Opinion 306: Practicing Law While Simultaneously Selling Insurance D.C. Rule 5.7 is new. It provides that a lawyer shall be subject to the Rules of Professional Conduct in the provision of services that might reasonably be performed in conjunction with and are related to the provision of law services. This opinion remains consistent with D.C. Rule 5.7, but it relied only on Comment [25] (now renumbered [36]) to D.C. Rule 1.7 for the conclusion that a lawyer may sell insurance products to clients so long as the lawyer makes full disclosure, obtains consent, and concludes that his or her professional judgment on behalf of the client will not be adversely affected.
Opinion 307: Participation in Government Program Requiring Payment of Percentage of Fee D.C. Rule 7.1(b)(5) has been eliminated. As a result, a portion of the opinion is no longer applicable – specifically, the discussion about the steps that a lawyer must take when paying to participate in a government-run schedule program for legal services to satisfy the conditions of D.C. Rule 7.1(b)(5).
Opinion 311: Choice-of-Law Rules for Professional Conduct in Non-Judicial Proceedings D.C. Rule 8.5(b)(1) now applies more broadly to conduct in connection with a “matter pending before a tribunal” rather than only in connection with a “proceeding in a court before which a lawyer has been admitted to practice.”
Opinion 329: Non-Profit Organization Fee Arrangement with an Attorney to Whom It Refers Matters D.C. Rule 5.4(a)(5) now provides that a lawyer may share legal fees with a nonprofit organization that employed, retained, or recommended employment of the lawyer in the matter and that qualifies as tax exempt under section 501(c)(3) of the Internal Revenue Code. The opinion’s requirement that reimbursements be permitted only to recoup the nonprofit’s out-of pocket expenses and not to provide some portion of the fees collected is no longer necessary given that D.C. Rule 5.4(a)(5) now expressly authorizes the sharing of legal fees under these circumstances.

[1]When Opinion 264 was published in 1996, D.C. Rule 1.15(d) provided that “[a]dvances of legal fees and costs become the property of the lawyer upon receipt.
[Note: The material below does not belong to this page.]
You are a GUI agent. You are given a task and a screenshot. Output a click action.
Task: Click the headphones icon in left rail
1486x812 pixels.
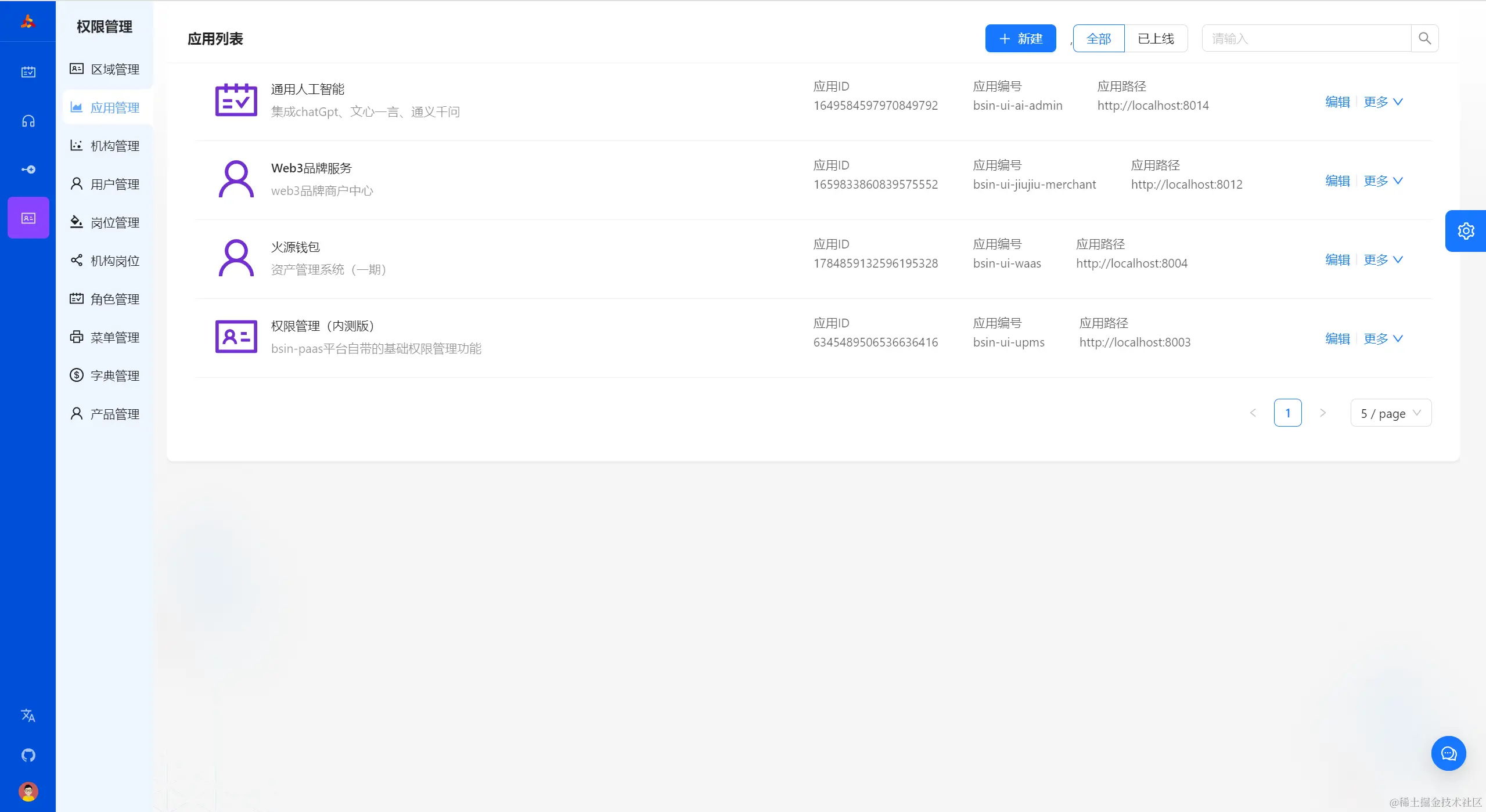(28, 121)
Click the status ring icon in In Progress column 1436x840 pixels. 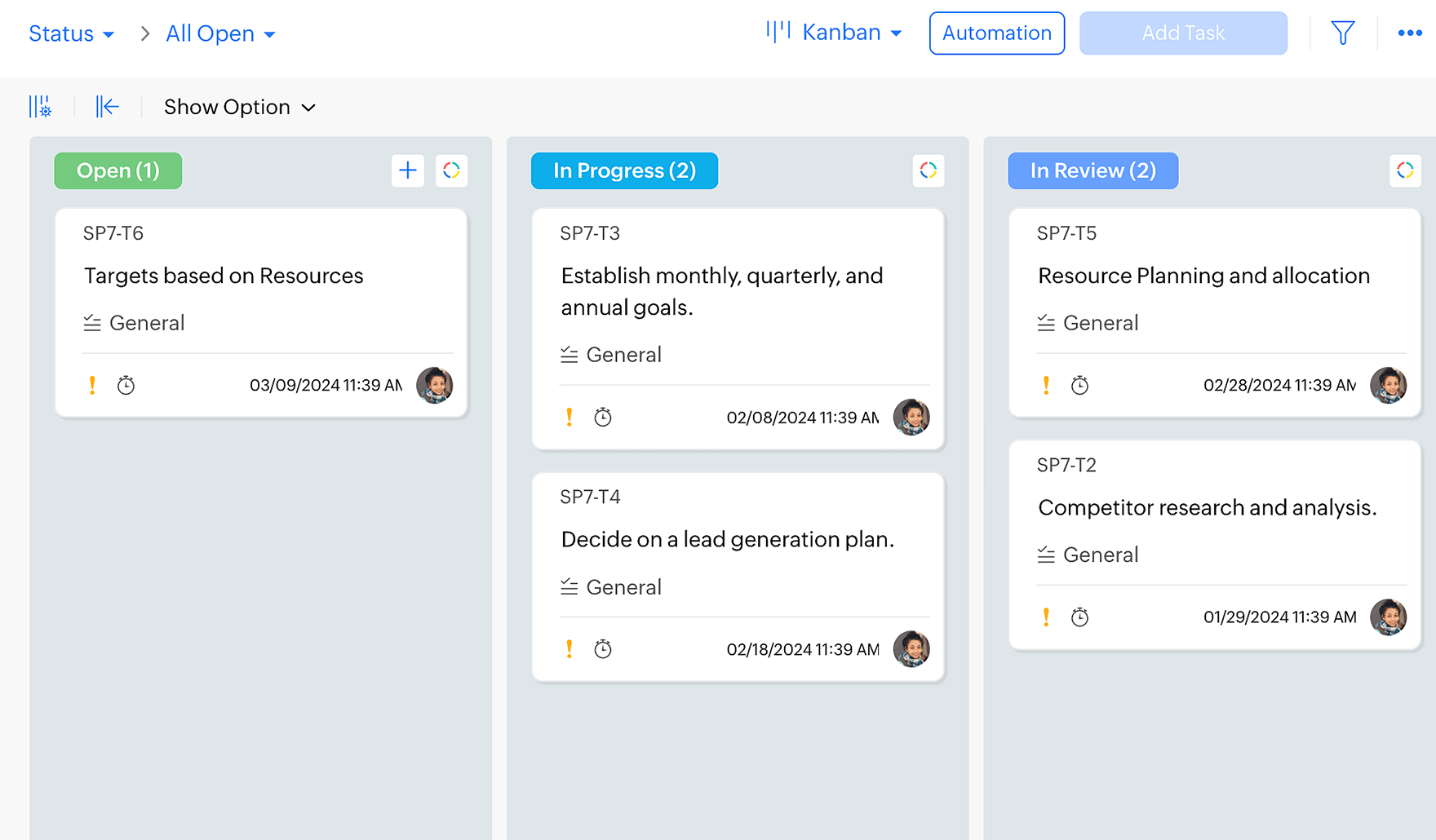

Any unearned amount of prepaid fees must be returned to the client at the termination of the lawyer’s services in accordance with Rule 1.16(d).” The D.C. Court of Appeals amended D.C. Rule 1.15(d), effective January 1, 2000, to clarify that, “[a]dvances of unearned fees and unincurred costs shall be treated as property of the client pursuant to paragraph (a) until earned or incurred unless the client consents to a different arrangement.” Although the D.C. Court of Appeals also made some minor modifications to D.C. Rule 1.15(d) in the most recent amendments that became effective on February 1, 2007, the earlier amendments to the rule are the ones directly relevant to Opinion 264.